**BRIEF**
Copy every line of the entries below verbatim, with no changes.

**EXERCISE MATERIALS**
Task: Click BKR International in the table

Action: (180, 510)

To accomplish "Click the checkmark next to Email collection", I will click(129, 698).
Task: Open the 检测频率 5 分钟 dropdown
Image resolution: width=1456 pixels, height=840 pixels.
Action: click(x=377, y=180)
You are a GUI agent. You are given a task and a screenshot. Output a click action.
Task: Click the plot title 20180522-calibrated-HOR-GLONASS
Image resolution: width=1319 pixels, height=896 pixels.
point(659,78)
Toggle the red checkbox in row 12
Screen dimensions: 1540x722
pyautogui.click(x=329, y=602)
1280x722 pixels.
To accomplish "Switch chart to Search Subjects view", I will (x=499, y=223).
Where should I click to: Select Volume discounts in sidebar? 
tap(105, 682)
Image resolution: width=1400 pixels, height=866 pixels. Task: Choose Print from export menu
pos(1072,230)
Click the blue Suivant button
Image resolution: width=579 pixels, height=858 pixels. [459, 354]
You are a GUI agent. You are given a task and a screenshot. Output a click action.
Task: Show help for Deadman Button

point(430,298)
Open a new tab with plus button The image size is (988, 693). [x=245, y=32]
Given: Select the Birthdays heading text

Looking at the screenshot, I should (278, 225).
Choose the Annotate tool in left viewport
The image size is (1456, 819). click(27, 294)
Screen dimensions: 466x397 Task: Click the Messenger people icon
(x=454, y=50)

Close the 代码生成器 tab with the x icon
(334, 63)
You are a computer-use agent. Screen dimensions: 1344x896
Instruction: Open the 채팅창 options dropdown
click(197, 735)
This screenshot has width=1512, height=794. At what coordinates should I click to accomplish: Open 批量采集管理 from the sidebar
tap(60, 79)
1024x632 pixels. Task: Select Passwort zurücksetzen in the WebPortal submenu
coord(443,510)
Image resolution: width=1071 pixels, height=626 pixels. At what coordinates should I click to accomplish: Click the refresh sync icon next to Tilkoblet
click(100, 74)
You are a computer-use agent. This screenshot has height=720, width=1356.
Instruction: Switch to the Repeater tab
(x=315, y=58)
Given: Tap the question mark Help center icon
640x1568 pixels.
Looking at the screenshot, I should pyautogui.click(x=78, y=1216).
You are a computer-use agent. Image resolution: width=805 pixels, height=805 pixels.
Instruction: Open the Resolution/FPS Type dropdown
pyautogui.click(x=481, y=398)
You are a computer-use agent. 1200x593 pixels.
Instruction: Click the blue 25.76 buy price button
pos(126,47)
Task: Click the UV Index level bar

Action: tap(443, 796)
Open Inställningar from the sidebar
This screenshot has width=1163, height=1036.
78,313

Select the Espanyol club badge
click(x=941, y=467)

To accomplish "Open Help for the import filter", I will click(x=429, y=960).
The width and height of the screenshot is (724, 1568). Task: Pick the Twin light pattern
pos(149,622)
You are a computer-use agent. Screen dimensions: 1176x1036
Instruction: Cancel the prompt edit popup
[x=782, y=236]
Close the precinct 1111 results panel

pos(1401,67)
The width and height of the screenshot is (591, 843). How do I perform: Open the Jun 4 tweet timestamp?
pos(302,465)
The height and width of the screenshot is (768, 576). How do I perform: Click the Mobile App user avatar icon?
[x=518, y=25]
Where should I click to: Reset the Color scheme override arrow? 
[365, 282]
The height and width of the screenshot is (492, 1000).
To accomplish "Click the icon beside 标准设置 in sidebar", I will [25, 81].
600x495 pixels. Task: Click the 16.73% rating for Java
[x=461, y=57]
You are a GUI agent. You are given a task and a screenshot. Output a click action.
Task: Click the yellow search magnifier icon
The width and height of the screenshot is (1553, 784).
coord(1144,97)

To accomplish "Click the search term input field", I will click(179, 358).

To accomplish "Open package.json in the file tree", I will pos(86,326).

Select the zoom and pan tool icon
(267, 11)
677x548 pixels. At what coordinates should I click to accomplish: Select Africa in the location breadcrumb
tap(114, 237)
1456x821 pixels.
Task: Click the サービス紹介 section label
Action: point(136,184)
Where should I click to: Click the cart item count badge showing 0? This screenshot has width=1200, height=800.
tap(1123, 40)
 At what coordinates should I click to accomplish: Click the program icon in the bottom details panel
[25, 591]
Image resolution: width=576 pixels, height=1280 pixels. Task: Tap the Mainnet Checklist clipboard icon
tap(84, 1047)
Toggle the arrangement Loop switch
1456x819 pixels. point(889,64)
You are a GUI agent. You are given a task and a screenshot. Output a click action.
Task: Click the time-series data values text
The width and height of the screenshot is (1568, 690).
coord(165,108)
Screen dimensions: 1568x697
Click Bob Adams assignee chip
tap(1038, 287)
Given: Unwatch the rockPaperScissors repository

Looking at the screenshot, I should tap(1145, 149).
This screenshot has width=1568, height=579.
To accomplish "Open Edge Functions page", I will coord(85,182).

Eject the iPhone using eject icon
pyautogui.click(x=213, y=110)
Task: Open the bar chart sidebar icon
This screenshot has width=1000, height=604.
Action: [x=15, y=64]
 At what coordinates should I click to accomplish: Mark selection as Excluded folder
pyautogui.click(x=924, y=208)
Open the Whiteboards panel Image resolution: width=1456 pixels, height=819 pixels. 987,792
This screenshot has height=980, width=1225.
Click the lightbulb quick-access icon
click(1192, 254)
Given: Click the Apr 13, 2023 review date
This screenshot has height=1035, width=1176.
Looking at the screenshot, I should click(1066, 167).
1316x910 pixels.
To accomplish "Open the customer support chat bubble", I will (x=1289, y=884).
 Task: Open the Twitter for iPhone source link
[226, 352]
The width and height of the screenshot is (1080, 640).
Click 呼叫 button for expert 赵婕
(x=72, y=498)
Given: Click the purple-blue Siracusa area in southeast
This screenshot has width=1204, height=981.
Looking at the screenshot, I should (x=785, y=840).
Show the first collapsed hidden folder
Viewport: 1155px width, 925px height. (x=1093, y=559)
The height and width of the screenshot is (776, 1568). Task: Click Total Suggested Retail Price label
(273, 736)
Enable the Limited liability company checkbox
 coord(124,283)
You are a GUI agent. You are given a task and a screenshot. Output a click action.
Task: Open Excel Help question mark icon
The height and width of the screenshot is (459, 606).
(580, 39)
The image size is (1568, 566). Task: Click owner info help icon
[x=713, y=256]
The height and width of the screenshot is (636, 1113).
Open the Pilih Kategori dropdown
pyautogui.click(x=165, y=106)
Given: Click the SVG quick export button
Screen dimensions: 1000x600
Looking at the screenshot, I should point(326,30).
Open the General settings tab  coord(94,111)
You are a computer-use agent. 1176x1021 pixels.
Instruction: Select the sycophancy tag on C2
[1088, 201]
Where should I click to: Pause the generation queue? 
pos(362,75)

**FINISHED ANSWER**
Task: Click BKR International in the table

Action: (180, 510)

To accomplish "Click the checkmark next to Email collection", I will click(129, 698).
Task: Open the 检测频率 5 分钟 dropdown
Image resolution: width=1456 pixels, height=840 pixels.
Action: click(x=377, y=180)
You are a GUI agent. You are given a task and a screenshot. Output a click action.
Task: Click the plot title 20180522-calibrated-HOR-GLONASS
Image resolution: width=1319 pixels, height=896 pixels.
point(659,78)
Toggle the red checkbox in row 12
Screen dimensions: 1540x722
pyautogui.click(x=329, y=602)
1280x722 pixels.
To accomplish "Switch chart to Search Subjects view", I will (x=499, y=223).
Where should I click to: Select Volume discounts in sidebar? 
tap(105, 682)
Image resolution: width=1400 pixels, height=866 pixels. Task: Choose Print from export menu
pos(1072,230)
Click the blue Suivant button
Image resolution: width=579 pixels, height=858 pixels. [459, 354]
You are a GUI agent. You are given a task and a screenshot. Output a click action.
Task: Show help for Deadman Button

point(430,298)
Open a new tab with plus button The image size is (988, 693). [x=245, y=32]
Given: Select the Birthdays heading text

Looking at the screenshot, I should (278, 225).
Choose the Annotate tool in left viewport
The image size is (1456, 819). click(27, 294)
Screen dimensions: 466x397 Task: Click the Messenger people icon
(x=454, y=50)

Close the 代码生成器 tab with the x icon
(334, 63)
You are a computer-use agent. Screen dimensions: 1344x896
Instruction: Open the 채팅창 options dropdown
click(197, 735)
This screenshot has width=1512, height=794. At what coordinates should I click to accomplish: Open 批量采集管理 from the sidebar
tap(60, 79)
1024x632 pixels. Task: Select Passwort zurücksetzen in the WebPortal submenu
coord(443,510)
Image resolution: width=1071 pixels, height=626 pixels. At what coordinates should I click to accomplish: Click the refresh sync icon next to Tilkoblet
click(100, 74)
You are a computer-use agent. This screenshot has height=720, width=1356.
Instruction: Switch to the Repeater tab
(x=315, y=58)
Given: Tap the question mark Help center icon
640x1568 pixels.
Looking at the screenshot, I should pyautogui.click(x=78, y=1216).
You are a computer-use agent. Image resolution: width=805 pixels, height=805 pixels.
Instruction: Open the Resolution/FPS Type dropdown
pyautogui.click(x=481, y=398)
You are a computer-use agent. 1200x593 pixels.
Instruction: Click the blue 25.76 buy price button
pos(126,47)
Task: Click the UV Index level bar

Action: tap(443, 796)
Open Inställningar from the sidebar
This screenshot has width=1163, height=1036.
78,313

Select the Espanyol club badge
click(x=941, y=467)

To accomplish "Open Help for the import filter", I will click(x=429, y=960).
The width and height of the screenshot is (724, 1568). Task: Pick the Twin light pattern
pos(149,622)
You are a computer-use agent. Screen dimensions: 1176x1036
Instruction: Cancel the prompt edit popup
[x=782, y=236]
Close the precinct 1111 results panel

pos(1401,67)
The width and height of the screenshot is (591, 843). How do I perform: Open the Jun 4 tweet timestamp?
pos(302,465)
The height and width of the screenshot is (768, 576). How do I perform: Click the Mobile App user avatar icon?
[x=518, y=25]
Where should I click to: Reset the Color scheme override arrow? 
[365, 282]
The height and width of the screenshot is (492, 1000).
To accomplish "Click the icon beside 标准设置 in sidebar", I will [25, 81].
600x495 pixels. Task: Click the 16.73% rating for Java
[x=461, y=57]
You are a GUI agent. You are given a task and a screenshot. Output a click action.
Task: Click the yellow search magnifier icon
The width and height of the screenshot is (1553, 784).
coord(1144,97)

To accomplish "Click the search term input field", I will click(179, 358).

To accomplish "Open package.json in the file tree", I will pos(86,326).

Select the zoom and pan tool icon
(267, 11)
677x548 pixels. At what coordinates should I click to accomplish: Select Africa in the location breadcrumb
tap(114, 237)
1456x821 pixels.
Task: Click the サービス紹介 section label
Action: point(136,184)
Where should I click to: Click the cart item count badge showing 0? This screenshot has width=1200, height=800.
tap(1123, 40)
 At what coordinates should I click to accomplish: Click the program icon in the bottom details panel
[25, 591]
Image resolution: width=576 pixels, height=1280 pixels. Task: Tap the Mainnet Checklist clipboard icon
tap(84, 1047)
Toggle the arrangement Loop switch
1456x819 pixels. point(889,64)
You are a GUI agent. You are given a task and a screenshot. Output a click action.
Task: Click the time-series data values text
The width and height of the screenshot is (1568, 690).
coord(165,108)
Screen dimensions: 1568x697
Click Bob Adams assignee chip
tap(1038, 287)
Given: Unwatch the rockPaperScissors repository

Looking at the screenshot, I should tap(1145, 149).
This screenshot has width=1568, height=579.
To accomplish "Open Edge Functions page", I will coord(85,182).

Eject the iPhone using eject icon
pyautogui.click(x=213, y=110)
Task: Open the bar chart sidebar icon
This screenshot has width=1000, height=604.
Action: [x=15, y=64]
 At what coordinates should I click to accomplish: Mark selection as Excluded folder
pyautogui.click(x=924, y=208)
Open the Whiteboards panel Image resolution: width=1456 pixels, height=819 pixels. 987,792
This screenshot has height=980, width=1225.
Click the lightbulb quick-access icon
click(1192, 254)
Given: Click the Apr 13, 2023 review date
This screenshot has height=1035, width=1176.
Looking at the screenshot, I should click(1066, 167).
1316x910 pixels.
To accomplish "Open the customer support chat bubble", I will (x=1289, y=884).
 Task: Open the Twitter for iPhone source link
[226, 352]
The width and height of the screenshot is (1080, 640).
Click 呼叫 button for expert 赵婕
(x=72, y=498)
Given: Click the purple-blue Siracusa area in southeast
This screenshot has width=1204, height=981.
Looking at the screenshot, I should (x=785, y=840).
Show the first collapsed hidden folder
Viewport: 1155px width, 925px height. (x=1093, y=559)
The height and width of the screenshot is (776, 1568). Task: Click Total Suggested Retail Price label
(273, 736)
Enable the Limited liability company checkbox
 coord(124,283)
You are a GUI agent. You are given a task and a screenshot. Output a click action.
Task: Open Excel Help question mark icon
The height and width of the screenshot is (459, 606).
(580, 39)
The image size is (1568, 566). Task: Click owner info help icon
[x=713, y=256]
The height and width of the screenshot is (636, 1113).
Open the Pilih Kategori dropdown
pyautogui.click(x=165, y=106)
Given: Click the SVG quick export button
Screen dimensions: 1000x600
Looking at the screenshot, I should point(326,30).
Open the General settings tab  coord(94,111)
You are a computer-use agent. 1176x1021 pixels.
Instruction: Select the sycophancy tag on C2
[1088, 201]
Where should I click to: Pause the generation queue? 
pos(362,75)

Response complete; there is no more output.